Im vorliegenden Fall kommt diesem Kriterium besondere Bedeutung zu:
Zahlreiche Indizien sprechen dafür, dass der Kläger im Hinblick auf die hohe Kriminalitätsrate seiner Mitglieder und in Erwartung weiterer aus ihren Reihen begangener Straftaten eine Infrastruktur aufgebaut hatte, um diese Mitglieder vor strafrechtlicher Verfolgung ihrer Taten zu schützen, im Fall einer Inhaftierung durch regelmäßige, systematische Besuche die Freiheitsentziehung erträglicher zu machen und dadurch nicht nur den Inhaftierten, sondern auch den übrigen Mitgliedern deutlich zu machen, dass sie ohne Rücksicht auf Art und Schwere ihrer Straftaten mit einer nahezu bedingungslosen Solidarität ihres Charters rechnen konnten, wie sich insbesondere am Beispiel des wegen vollendeten Totschlags bestraften Mitglieds I gezeigt hat.

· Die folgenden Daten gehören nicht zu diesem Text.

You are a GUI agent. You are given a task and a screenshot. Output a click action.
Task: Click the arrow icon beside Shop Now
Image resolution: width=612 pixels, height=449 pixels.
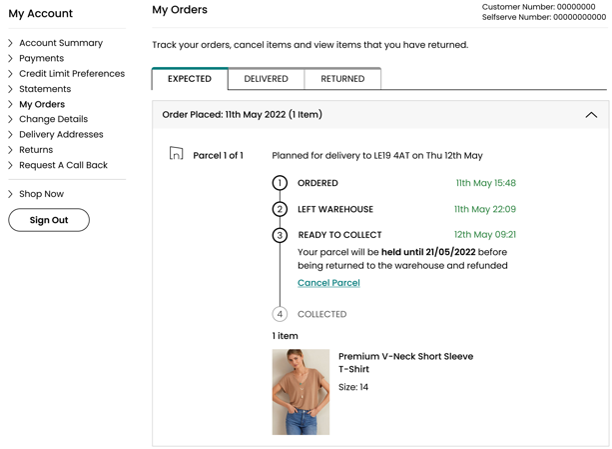[x=11, y=194]
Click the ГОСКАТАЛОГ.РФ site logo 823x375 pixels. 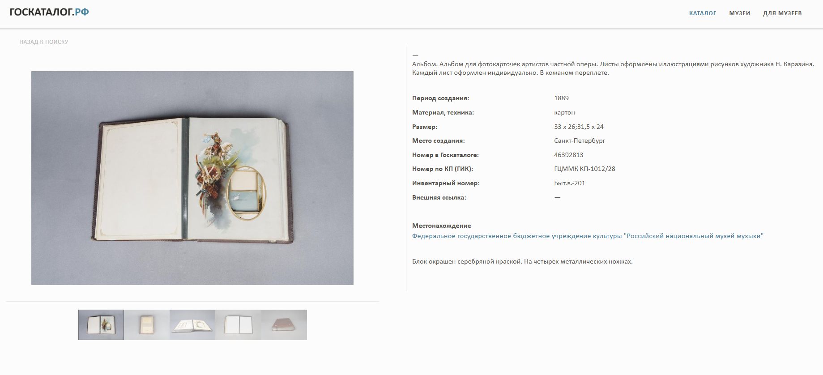point(49,12)
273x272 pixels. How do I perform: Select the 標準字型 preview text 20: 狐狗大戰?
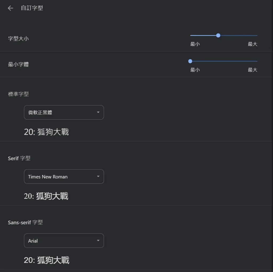(x=46, y=132)
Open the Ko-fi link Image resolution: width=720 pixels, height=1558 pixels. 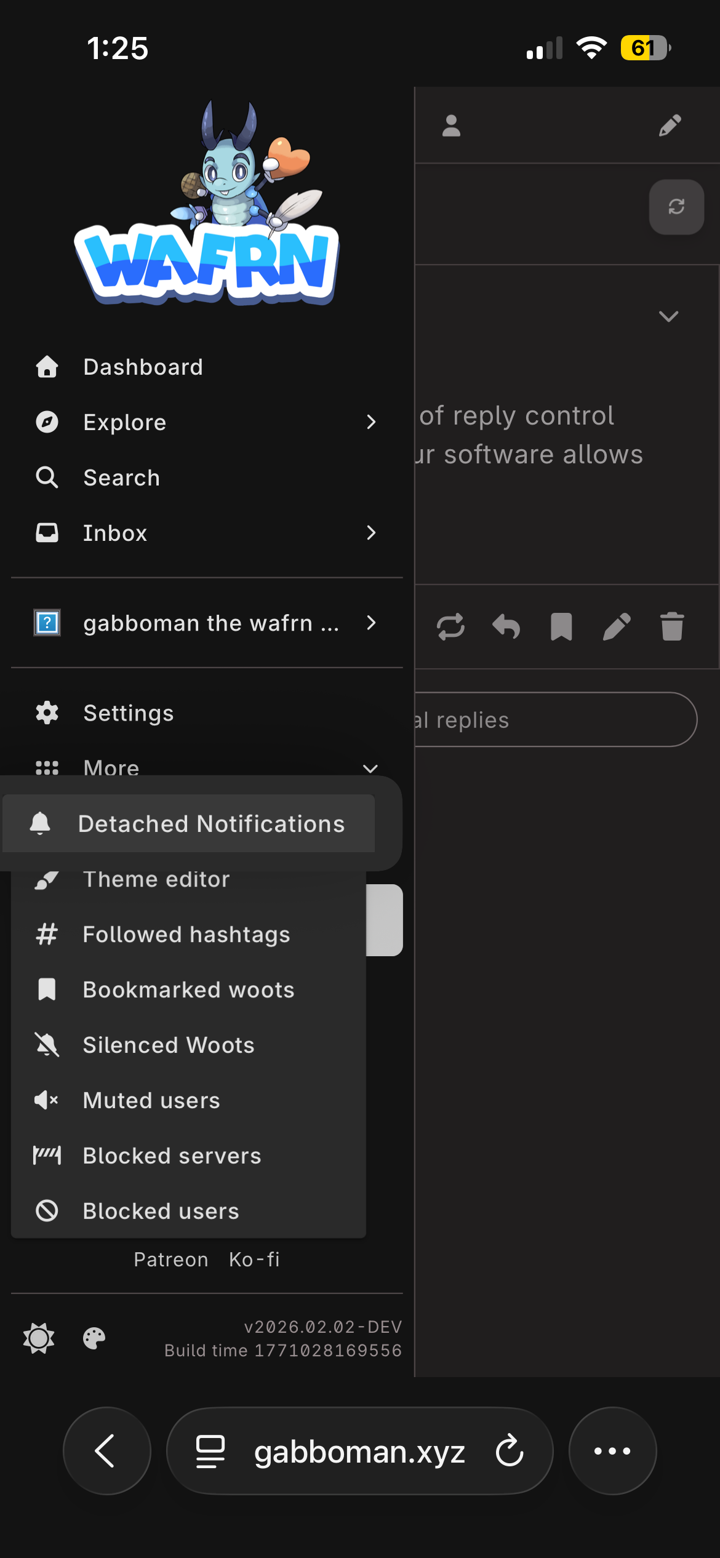[x=254, y=1260]
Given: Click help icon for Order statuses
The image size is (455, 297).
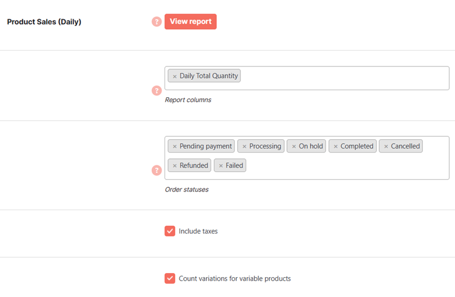Looking at the screenshot, I should click(157, 170).
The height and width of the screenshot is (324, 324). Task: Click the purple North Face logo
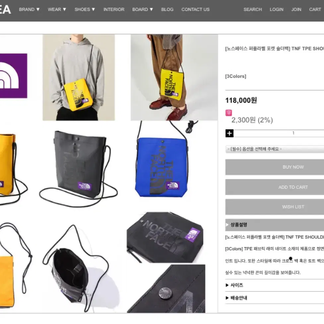click(14, 76)

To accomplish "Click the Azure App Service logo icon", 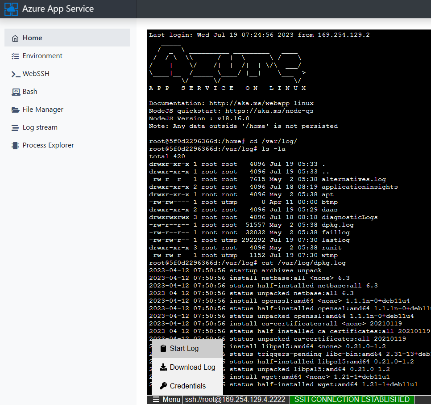I will tap(11, 9).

Den Einwand, es handele sich bei diesen Unterstützungsmaßnahmen um „Akte legitimer Solidarität zwischen Freunden“, erteilt das Gericht eine klare Absage. Auf mehreren Seiten wird dargelegt, wie nach Ansicht des Gerichts die Billigung des Verhaltens eines wegen Totschlags inhaftierten Mitglieds durch systematische Besuche in der JVA, die überproportionale Beteiligung des Vereinspräsidenten daran und die Fotomontage eines Gruppenfotos, zum Ausdruck gebracht wurde.
- Die in dem Verhalten zum Ausdruck kommende Selbstbehauptung gegenüber konkurrierenden Organisationen.
Zu einer insoweit grundsätzlich zu berücksichtigenden Auseinandersetzung mit einer potentiell konkurrierenden Gruppierung nimmt das Gericht aus verfahrenstechnischen Gründen allerdings keine Stellung (dazu Rz. 55 ff. der Entscheidungsgründe).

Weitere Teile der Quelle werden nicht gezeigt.